BofA Securities, BMO Capital Markets and Wells Fargo Securities are acting as joint lead book-running managers for the offering. Fifth Third Securities, Mizuho Securities, Capital One Securities and SOCIETE GENERALE are acting as joint book-running managers for the offering. Regions Securities LLC and KeyBanc Capital Markets are acting as joint lead managers for the offering. Credit Agricole CIB, Citizens Capital Markets, Barclays, CIT Capital Securities and Goldman Sachs & Co. LLC are acting as co-managers for the offering.
The offering is being made pursuant to an effective shelf registration statement on Form S-3, as amended (Registration No. 333-238113) previously filed by the Company with the Securities and Exchange Commission. The offering may be made only by means of a prospectus supplement and the accompanying base prospectus. Copies of the prospectus supplement for the offering and the accompanying base prospectus may be obtained, when available, by sending a request to:
NC1-004-03-43
200 North College Street, 3rd Floor
Charlotte, NC 28255-0001
Attn: Prospectus Department
1-800-294-1322
dg.prospectus_requests@bofa.com
BMO Capital Markets
3 Times Square
New York, NY 10036
Attn: Sherman Lee
sherman1.lee@bmo.com
Wells Fargo Securities
550 S. Tryon Street, 5th Floor
Charlotte, NC 28202
IBCMDCMLSHYLeveragedSyndicate@wellsfargo.com
Fax: (704) 410-4874 (with such fax to be confirmed by telephone to (704) 410-4885)
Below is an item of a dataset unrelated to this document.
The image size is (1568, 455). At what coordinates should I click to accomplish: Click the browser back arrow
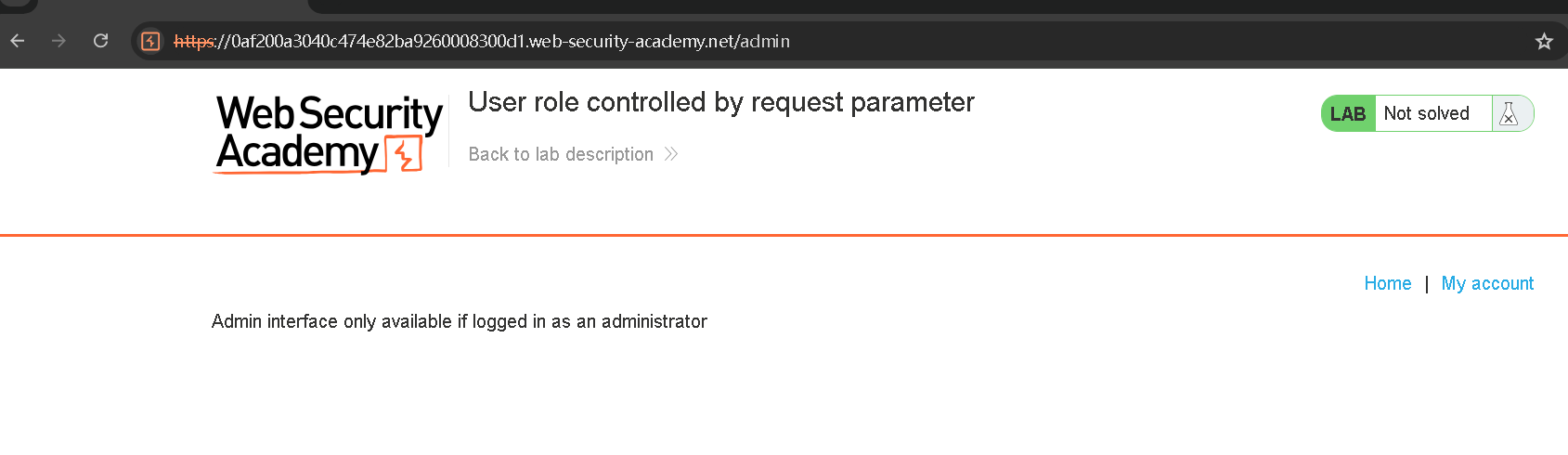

Attention: Leveraged Syndicate
This press release shall not constitute an offer to sell or a solicitation of an offer to buy any securities, nor shall there be any sale of these securities, in any state or jurisdiction in which such offer, solicitation or sale of these securities would be unlawful prior to registration or qualification under the securities laws of any such state or jurisdiction. Any offer or sale of these securities will be made only by means of a prospectus, including a prospectus supplement, forming part of the related registration statement.
This press release may contain "forward-looking statements" as that term is defined in the Private Securities Litigation Reform Act of 1995. Such statements are based on management's current expectations and are subject to a number of factors and uncertainties which could cause actual results to differ materially from those described herein. Although the Company believes the expectations in such statements to be reasonable, there can be no assurance that such expectations will prove to be correct. The Company’s Annual Report on Form 10-K, subsequent Quarterly Reports on Form 10-Q, recent Current Reports on Form 8-K, and other SEC filings discuss important risk factors that could affect the Company’s business, results of operations and financial condition. The forward-looking statements in this news release speak only as of this date. Comstock does not undertake any obligation to revise or update publicly any forward-looking statement.
Comstock Resources, Inc. is an independent energy company based in Frisco, Texas engaged in oil and gas acquisitions, exploration and development, and its assets are primarily located in Texas, Louisiana and North Dakota. The Company's stock is traded on the New York Stock Exchange under the symbol CRK.